U hebt WebSDK ook uitgevoerd en een dataset WebSDK (de Gebeurtenis van de Ervaring) met de volgende gegevenslijsten opgenomen:
t=1
t=2
t=3
t=4
De primaire identiteit voor elke gebeurtenis zal worden bepaald gebaseerd op hoe u de types van gegevenselementvormt.
-
Als u de CRMID als primair selecteert, dan zullen de voor authentiek verklaarde gebeurtenissen (gebeurtenissen met identiteitskaart die CRMID en ECID bevatten) een primaire identiteit van CRMID hebben. Voor niet-geverifieerde gebeurtenissen (gebeurtenissen met alleen de ECID in het identiteitsoverzicht) heeft de primaire identiteit van ECID. Adobe raadt deze optie aan.
-
Als u de ECID als primaire id selecteert, ongeacht de verificatiestatus, wordt de ECID de primaire identiteit.
In dit voorbeeld:
t=1
gebruikt op een desktopcomputer (ECID:38652) en om de homepage anoniem te bekijken.t=2
gebruikt dezelfde bureaubladcomputer, heeft zich aangemeld (CRMID:31260XYZ) en vervolgens naar schoenen gezocht.- Nadat een gebruiker is aangemeld, verzendt de gebeurtenis zowel ECID als CRMID naar Identity Service.
t=3
gebruikt een laptopcomputer (ECID:44675) en anoniem gebladerd.t=4
gebruikte dezelfde laptopcomputer, meldde zich aan (CRMID: 31260XYZ) en bekeek vervolgens de aankoopgeschiedenis.
Bij timestamp=0
hebt u twee identiteitsgrafieken voor twee verschillende klanten. Beide zijn elk vertegenwoordigd door drie verbonden identiteiten.

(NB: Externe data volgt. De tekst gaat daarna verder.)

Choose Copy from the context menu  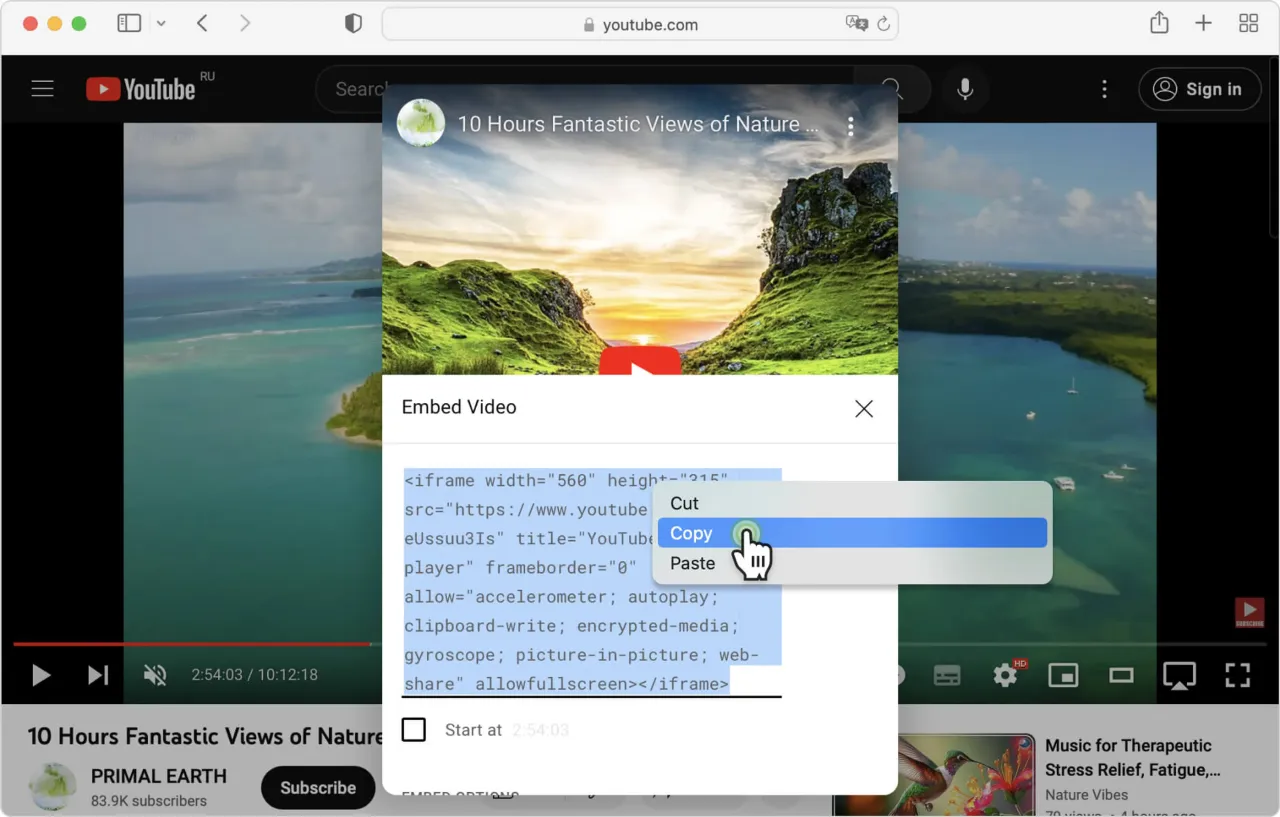[691, 533]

table 0-row-4 1-row-4 2-row-4 | |||
---|---|---|---|
CRMID | Telefoon | ||
Klant één | 60013ABC | julien@acme.com | 555-555-1234 |
Klant twee | 31260XYZ | evan@acme.com | 777-777-6890 |
Bij timestamp=1
gebruikt een klant een laptop om uw e-commercewebsite te bezoeken, uw homepage te bekijken en anoniem te bladeren. Deze anonieme browsergebeurtenis wordt ECID:38652 genoemd. Omdat de Dienst van de Identiteit slechts gebeurtenissen met minstens twee identiteiten opslaat, wordt deze informatie niet opgeslagen.
Bij timestamp=2
gebruikt een klant dezelfde laptop om uw e-commercewebsite te bezoeken. Ze melden zich aan met hun gebruikersnaam en wachtwoord en zoeken naar schoenen. Identiteitsdienst identificeert de rekening van de klant wanneer zij login omdat het aan hun CRMID beantwoordt: 31260XYZ. Daarnaast heeft Identity Service ECID:38562 betrekking op CRMID:31260XYZ omdat beide dezelfde browser gebruiken op hetzelfde apparaat.
Bij timestamp=3
gebruikt een klant een tablet om uw e-commercewebsite te bezoeken en anoniem te bladeren. Deze anonieme browsergebeurtenis wordt aangeduid als ECID:44675. Omdat de Dienst van de Identiteit slechts gebeurtenissen met minstens twee identiteiten opslaat, wordt deze informatie niet opgeslagen.
Bij timestamp=4
gebruikt een klant dezelfde tablet, meldt u zich aan bij zijn account (CRMID:31260XYZ) en bekijkt u de aankoopgeschiedenis. Deze gebeurtenis koppelt hun CRMID:31260XYZ aan de cookie-id die is toegewezen aan anonieme browseractiviteit, ECID:44675 en koppelt ECID:44675 aan de identiteitsgrafiek van klant twee.